▸ **What is required**:
Nothing but the lines below from the one holding "Screen dimensions: 1093x507" up to and including the one holding "Given: Switch to the Paths tab" should be copied, exactly and without pictures.

▸ **Data extracts**:
***

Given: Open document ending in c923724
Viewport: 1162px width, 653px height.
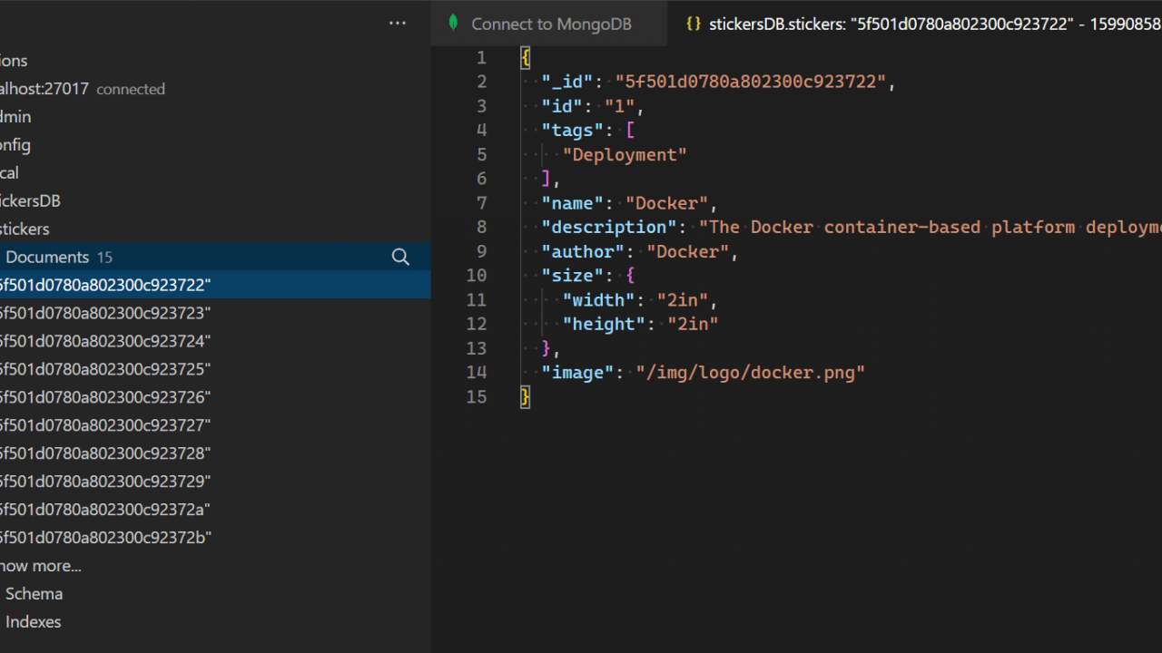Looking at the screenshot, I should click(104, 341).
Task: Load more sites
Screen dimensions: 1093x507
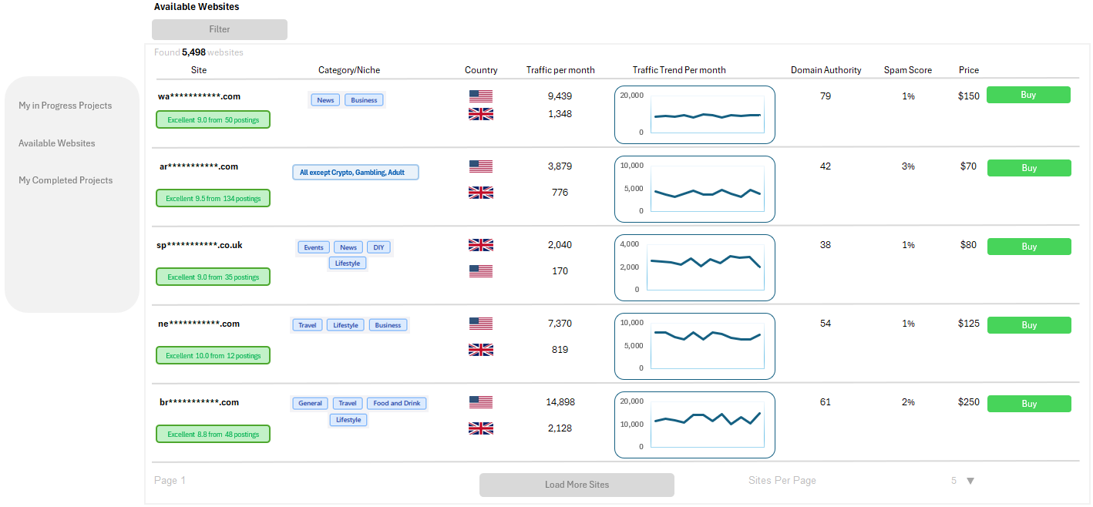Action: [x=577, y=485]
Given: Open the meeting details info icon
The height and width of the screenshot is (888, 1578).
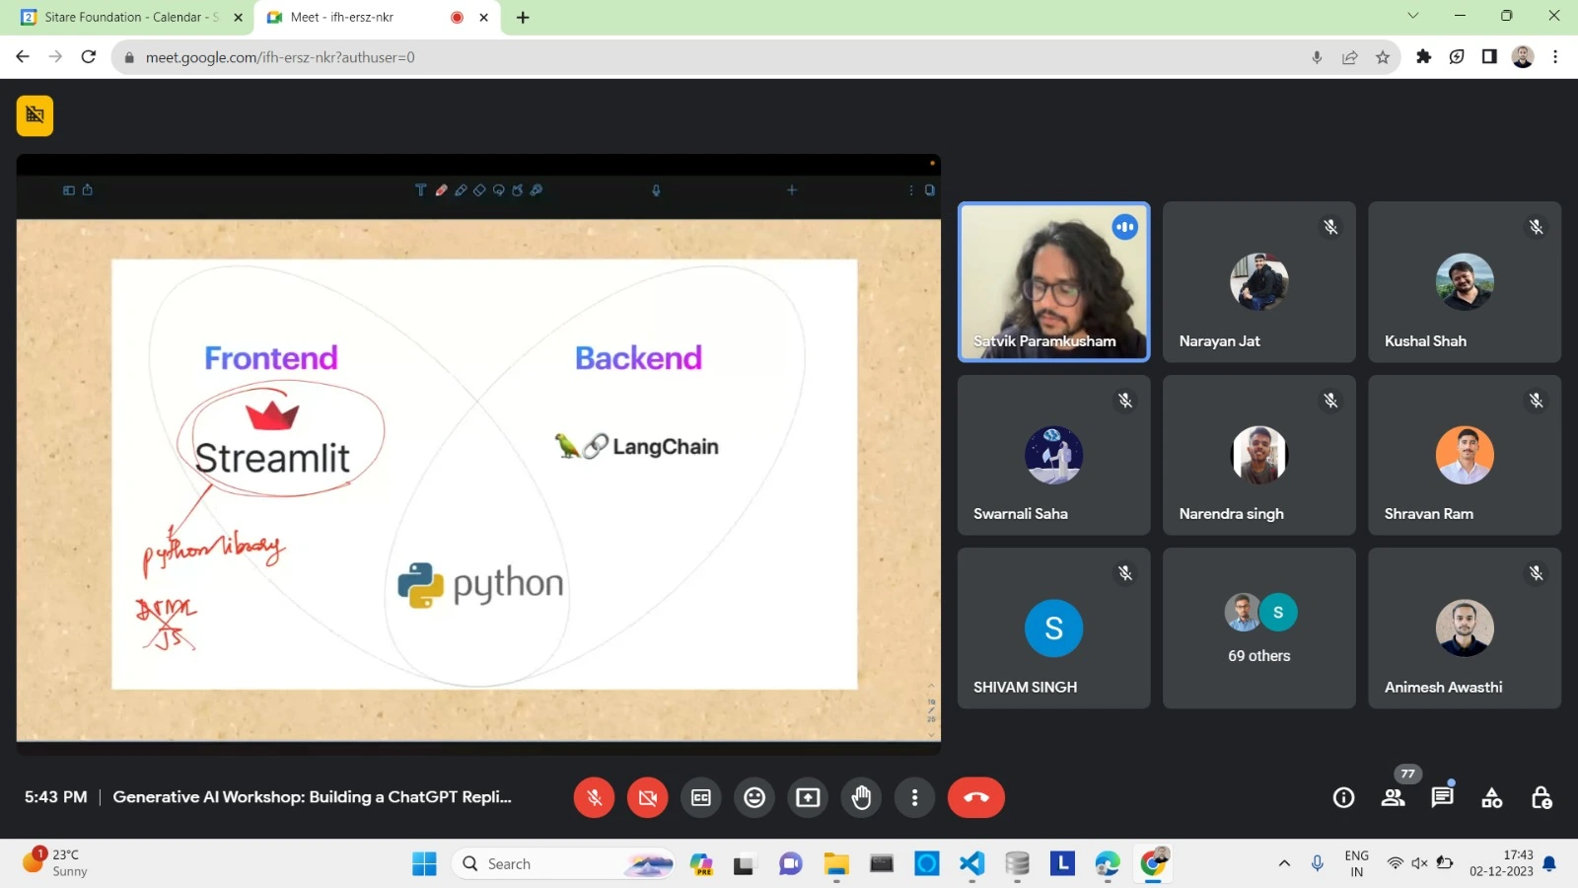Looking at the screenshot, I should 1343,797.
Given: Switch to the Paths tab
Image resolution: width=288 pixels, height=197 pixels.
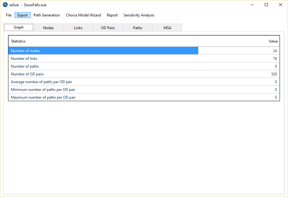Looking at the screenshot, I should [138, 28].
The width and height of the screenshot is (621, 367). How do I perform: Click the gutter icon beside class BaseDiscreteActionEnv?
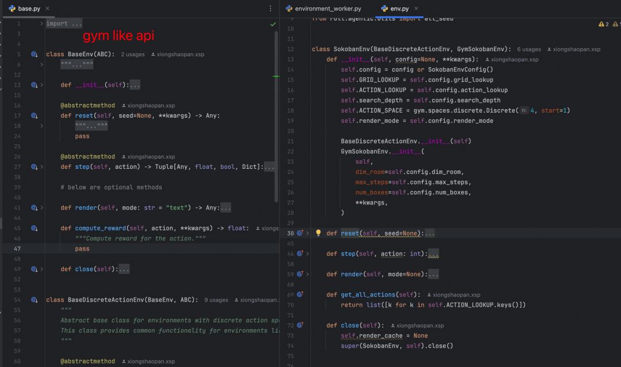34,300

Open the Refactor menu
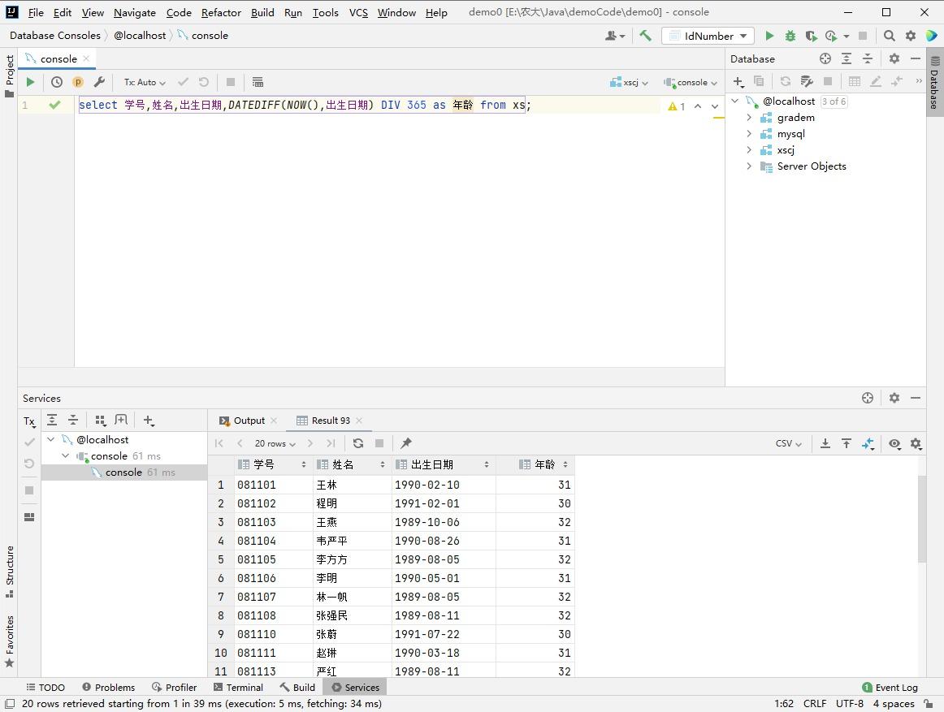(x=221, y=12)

***

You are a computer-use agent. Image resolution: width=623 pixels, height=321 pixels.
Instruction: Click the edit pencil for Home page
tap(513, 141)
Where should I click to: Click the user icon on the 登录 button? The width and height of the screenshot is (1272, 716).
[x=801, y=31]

***

▸ **Output for this task**:
Screen dimensions: 1093x507
Action: [x=577, y=485]
Given: Open the meeting details info icon
The height and width of the screenshot is (888, 1578).
Looking at the screenshot, I should 1343,797.
Given: Switch to the Paths tab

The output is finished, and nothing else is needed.